Good quality now, bad quality later

At the time of writing, there’s a general opinion that code quality comes down to a set of features. It often presupposes an object-oriented model, which is itself an interesting point. One version of this list might look like this:

  • Cohesive
  • Modular
  • Loosely coupled
  • Encapsulation
  • Separation of concerns

I feel these are secondary attributes; they are just our current judgements on what leads to good-quality code. I prefer to think in terms of how you might appraise these attributes. Think about a codebase that follows or doesn’t follow one of the principles, then ask yourself these questions:

  • How quickly can I debug code written like this?
  • What if I was not the author of the code?
  • How likely are changes going to conflict when working as a team?
  • Does this style of code reveal errors early or hide them?

And now, remembering that the quality of code is judged finally by the environment, we realise these metrics are a kind of fetish.

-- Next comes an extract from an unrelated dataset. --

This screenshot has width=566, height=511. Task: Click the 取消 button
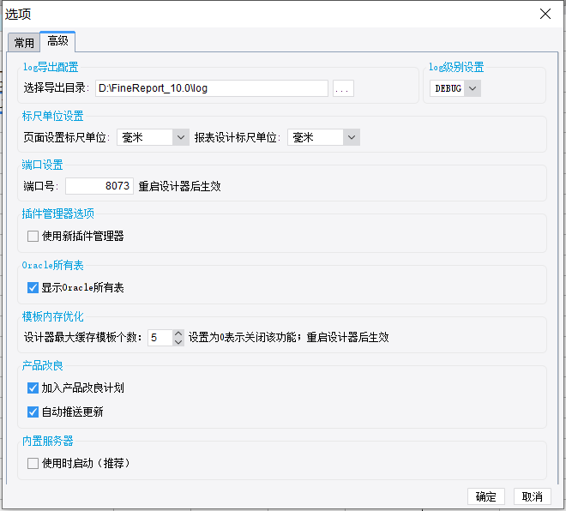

Some developers worship them for their magical powers. We must define good quality by the properties of that which survives. The code’s quality must relate to whether it helps us or our organisation last a long time. That will likely mean metrics for whether it can be easily verified and maintained should hold more clout than whether it passes some objective structural analysis.

As an example, there was a recent post on Twitter (recent as I write this) about a Dutch government codebase for some medical software. It included a way to print out a percentage on some character-based output device1. The code is immediately readable but unexpectedly verbose for what it does. Any experienced developer would wince at it. However, it survived through whatever processes it went through to get there. So, is it good code? Objectively, it is, as it survived its environment, even if hardly anyone would be willing to claim they wrote it. But it says more about the environment than it does about the code.

Metrics for the future

SOLID is a collection of five principles for object-oriented software design, espoused by Robert C. Martin and first published in his 2000 paper, Design Principles and Design Patterns. They provide some difficult-to-calculate metrics, but they are metrics.

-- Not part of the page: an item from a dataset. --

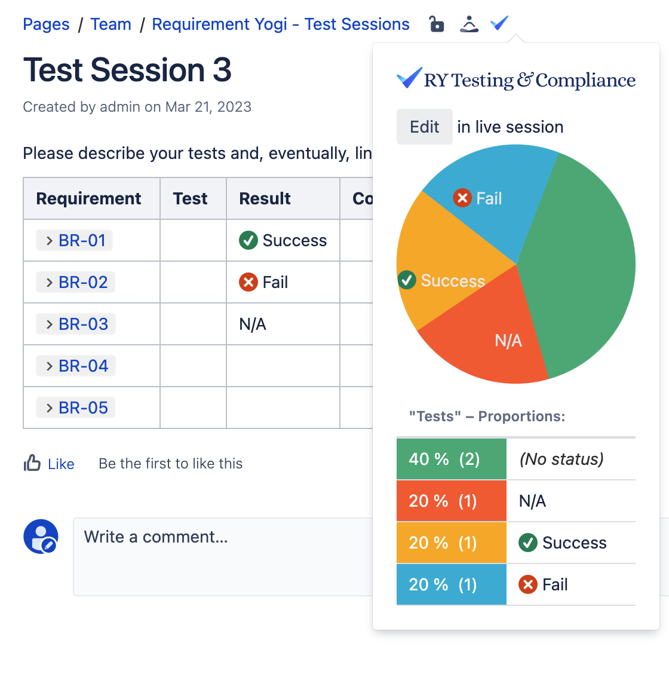Click the Success checkmark icon for BR-01
The image size is (669, 674).
coord(250,240)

The first metric, the single responsibility principle (SRP), is usually interpreted as the quantity of code duplication. Most paradigms would agree in declaring this to be a useful indicator of quality code. Duplication or repetition is a positive feature in physical construction, but we can quickly rationalise why it’s bad in code.

The fourth principle, interface segregation, can be thought of as a measure of how much more API you reveal than necessary to your clients. Many other paradigms do not need this metric as they don’t naturally suggest over-advertising capabilities.

The open-closed, Liskov-substitution, and dependency-inversion principles each help us detect object-oriented code which is harder to maintain. We can apply these metrics to object-oriented code and declare it solid or wanting. In that sense, they are the metrics for now, while object-oriented design dominates the programming world. But what will be the metrics of our future?

A strong candidate is the use of immutable state to provide protection from the issues of concurrency as they become ever more relevant to regular programmers. Another might be data unencumbered from meaning, with principles taken from data-oriented design. Full traceability through documentation and process artefacts could surface as an accepted quality metric, as it has through ASPICE2. Others might consider data-flow testing to be a good metric for quality or at least hygienic code. Developers who use Rust or Python can already write test code in their documentation, so will that become a quality gate?

Should we start including metrics for quality outside the language, such as build times and response times to exploits? Given how connected the world is, can we accept code with a guaranteed turnaround time for exploit fixes measured in weeks? Some binding agreements already specify a response time.

All the things we think of now as good metrics might be because of our presently accepted paradigms. There are things we put up with now because that’s just how it is. In the future, we will see them as mistakes. We should know better already. Is there a way to move forward with these metrics faster? To find them before others and make better, higher quality code sooner than the competition?

2

ASPICE is the Automotive Software Process Improvement Capability dEtermination guideline and includes a lot of documentation on documentation.